Friday, June 1, 2007


Passively Multiplayer or PMOG

The PMOG Research paper

A while back I heard about Justin Hall's idea for a Passively Multiplayer Online Game that would track your web surfing and give you points. An idea based off of the leveling system used in MMORPGs (Massively Multiplayer Online Role Playing Games).

It has occurred to me that much of what has been established as regular practice in e-learning could easily be tracked with such "myware" (spyware that consicoulsy tracks the data your computer generates for personal benefit) and later reported to the teacher in terms of stats and points.

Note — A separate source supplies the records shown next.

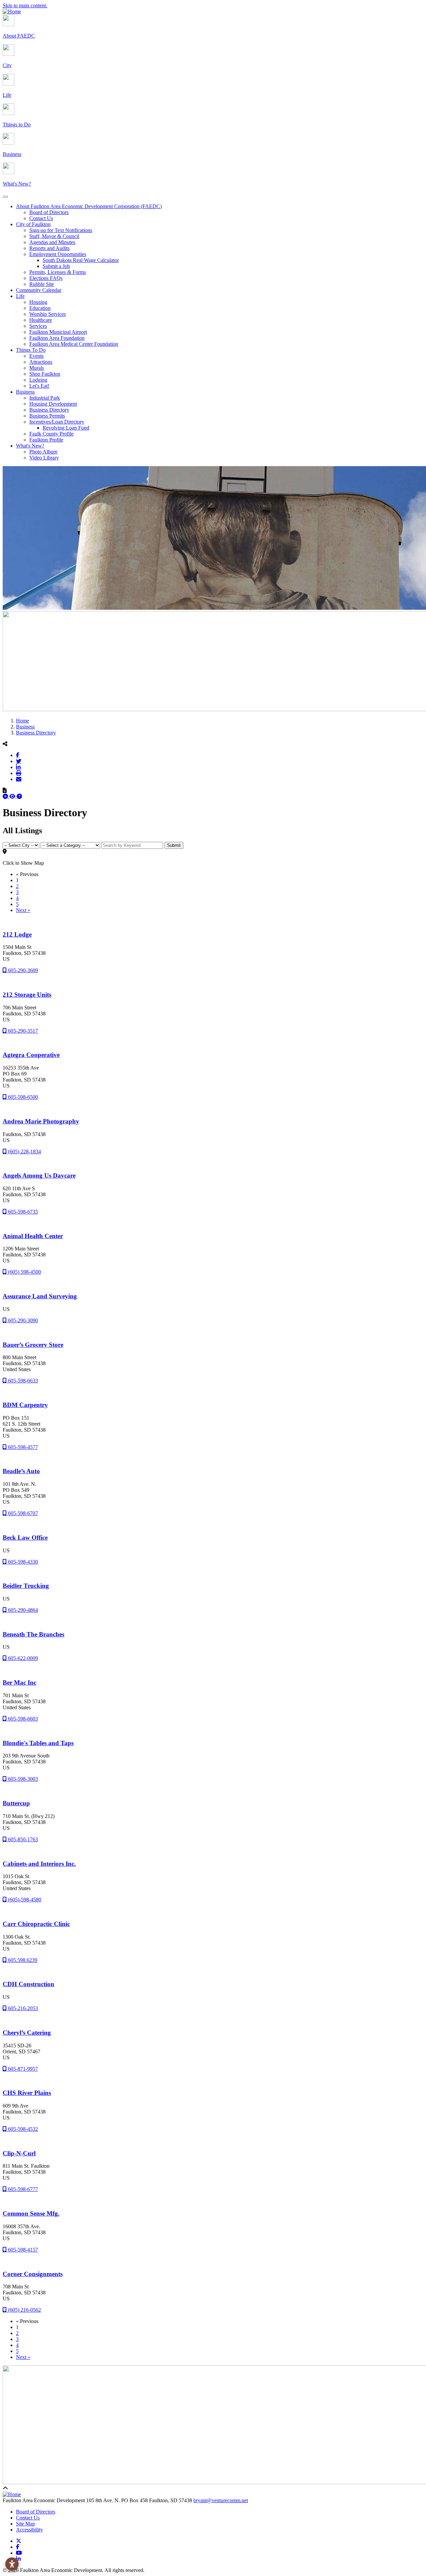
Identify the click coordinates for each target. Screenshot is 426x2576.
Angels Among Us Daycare (39, 1175)
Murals (36, 368)
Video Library (44, 457)
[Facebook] (17, 755)
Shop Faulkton (44, 374)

Currently, PMOG only tracks the sites you frequent. Passively, you don't have to do anything to "play" but go about your normal online lives. However "quests" can be created so that you may actively choose to explore what others have. Further improvements to the game are in development, such as tracking how often/much you contribute to peer production sites like Wikipedia, Flickr, YouTube, etc...

Imagine being able to track a student's involvement in class by the number of "quests" they complete... quests that the educator, or better yet, the students create. These quests can be based on research, blogging, editing or gathering information, collaboration, or communication.

Also, a fictitious element has been added that divides players (by the data of course) into a certain archetype of internet personality. See pic at left for more info.

There is still a lot of work to be done in the way the system works (it doesn't actually track how often you blog, post picks, or edit wiki's at this time). But I see great potential here for:
  • engaging the student through competition in rank
  • identification of study habits (good or bad)
  • easily tracking what materials are most attractive vs. beneficial
  • and what Hall calls "Literacy for Personal Data Control" or actively tracking one's own digital paper trail
As the younger generation continues to dissolve the idea of "privacy", I see this type of software evolving into a 'paying' game, where players are gladly rewarded with currency for completing quests. Many online survey sites already pay (check out and even Google asks to track your web history while you are logged in. By the time we start actively using this in education, our students may already be "playing".